◆ **Texte extrait**
42.      En tout état de cause, si le législateur de l’Union avait voulu établir une exception aussi importante au droit d’auteur harmonisé, il l’aurait fait non pas implicitement dans différents actes du droit de l’Union, mais de manière claire et explicite, par exemple dans l’article 1er de la directive 2001/29 définissant son champ d’application.

43.      Le gouvernement tchèque ajoute que, comme son titre l’indique, la directive 2001/29 harmonise uniquement « certains aspects du droit d’auteur », et ce « dans la société de l’information ». Je ne vois toutefois pas en quoi ce constat pourrait abonder dans le sens des thèses qu’il développe sur la protection des œuvres des arts appliqués.

44.      Il est vrai que la directive 2001/29 laisse en dehors de son champ d’application d’importants aspects du droit d’auteur : les droits moraux, la gestion collective des droits, la défense de ces droits (sauf la disposition très générale de l’article 8), etc. Cependant, G-star a invoqué dans le litige au principal le droit exclusif de l’auteur d’autoriser ou d’interdire la reproduction de son œuvre. Or ce droit est harmonisé de manière exhaustive par la directive 2001/29. Il est vrai aussi que, notamment dans la littérature anglophone, la directive 2001/29 est souvent qualifiée de « directive sur la société de l’information » (Information Society Directive). Il me semble que certains auteurs tirent de cette appellation informelle des conclusions aussi excessives qu’erronées. En effet, si l’article 1er, paragraphe 1, de la directive 2001/29 accorde « une importance particulière [...] à la société de l’information », il n’en demeure pas moins que les dispositions de cette directive ont vocation à s’appliquer indifféremment dans tout environnement, qu’il relève ou non de la société de l’information. Ainsi, le fait que les dessins et modèles soient d’habitude incorporés dans des objets tangibles appartenant au monde « réel » (37) ne justifie nullement leur exclusion de la protection opérée par cette directive.

◆ **Objectif de la tâche**
Poursuivez l'extrait sur la directive 2001/29 et la protection des œuvres des arts appliqués en reprenant juste après sa dernière phrase.

◆ **Section des données**
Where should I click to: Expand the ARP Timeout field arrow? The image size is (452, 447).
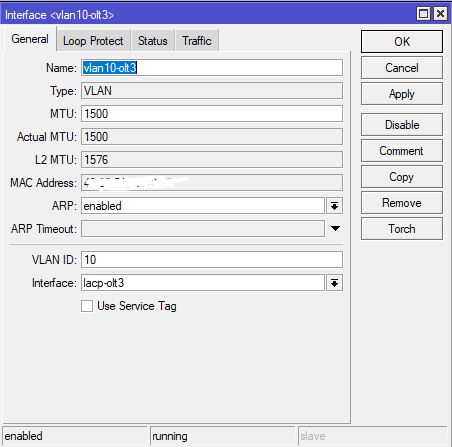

◆ **Réponse ci-dessous**
45.      La thèse de ces gouvernements ne trouve pas non plus de fondement dans le droit international. Il est vrai que l’article 2, paragraphe 7, de la convention de Berne laisse à la discrétion des États signataires la question de l’application du droit d’auteur aux dessins et modèles. Cette convention s’applique cependant sans préjudice des obligations des États membres découlant du droit de l’Union. Dès lors, si ce droit restreint le libre choix des États membres, une disposition facultative de la convention de Berne ne saurait contrecarrer cette restriction. Toute conclusion différente serait contraire à l’article 351, deuxième alinéa, TFUE. Les mêmes considérations valent pour l’article 25 de l’accord ADPIC.

46.      Par ailleurs, si l’article 2, paragraphe 7, de la convention de Berne devait être considéré comme une disposition dérogatoire aux obligations des États membres découlant de la directive 2001/29, il faudrait alors appliquer également la seconde phrase de ce paragraphe, qui consacre le principe de réciprocité entre les États signataires dans la protection des dessins et modèles. Selon cette disposition, pour les objets protégés uniquement comme dessins et modèles dans le pays d’origine, seule cette protection spéciale peut être réclamée dans un autre pays, à moins que cette protection spéciale n’y soit pas accordée, auquel cas ils seront protégés par le droit d’auteur. Or l’élimination de ce principe de réciprocité, source de discrimination contraire aux règles du marché intérieur, dans les relations entre États membres était justement l’un des objectifs de l’article 96, paragraphe 2, du règlement n° 6/2002 (38).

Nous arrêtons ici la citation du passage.